The client brief presented a unique opportunity to reimagine how a hospital building is designed and how spatial adaptability may be ensured over time as the clinical users needs change. Faced with a technically complex brief, our approach leverages a commercial office model where clinical departments are treated as tenancies that are intended to adapt without effecting the operation of others. The brief also demanded that the structure, façade solution and internal layout be designed to accommodate additional floors should the building undergo a major refit.
Conspicuous and visible along a 180 degree arc, the tower is a significant landmark in Sydney’s Lower North Shore Hospital with its striking façade of metallic panels that change in various lighting conditions throughout the day. The building is divided into two parts, comprising a two storey brick base that addresses the steeply sloping Westbourne Street and a metallic tower that rises eight stories above. The main public entrance is located at the north west corner, offering a sheltered drop off, atrium lobby and café facilities for visitors and patients accessing the building’s wards and functions. In addition, a separate entrance located on the building’s southern side is provided for the secure mental health unit. There is also a maternity unit ambulance bay which is accessed from Westbourne Street.
Although the building’s scale and basic form was determined by the client’s need for flexible space and connections to the neighbouring Acute Services Building, the design concept needed to account for a clinical plan that had not been determined. Thus, to maximise opportunities for high quality clinical spaces, the building’s flooplate was designed to ensure deep penetration of natural light, unimpeded views to the surrounding suburbs and offer simple way-finding strategies based upon a central atrium lift group. These strategies, combined with optimised floor plate dimensions, ensure the completed building offers the best possible health outcomes for patients and clinicians alike.

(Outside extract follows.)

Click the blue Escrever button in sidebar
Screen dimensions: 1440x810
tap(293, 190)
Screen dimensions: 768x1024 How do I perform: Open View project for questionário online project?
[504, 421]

Programmatic relationships were solved by designing three bridges that connect the Clinical Services Building with the Acute Services Building, allowing both facilities to share pathology, medical imaging, nuclear medicine, mortuary, hotel and administration services.
Building Studio leveraged best practice commercial office design strategies by carefully planning vertical circulation along likely corridor routes and incorporating independent floor-by-floor mechanical systems. Our commercial expertise ensured a flexible façade that permits windows to be relocated during future refits without disturbing the building’s overall aesthetic.
Building Studio completed the design and documentation of the building’s shell and core in 2014, with the internal design completed by clinical planning specialists.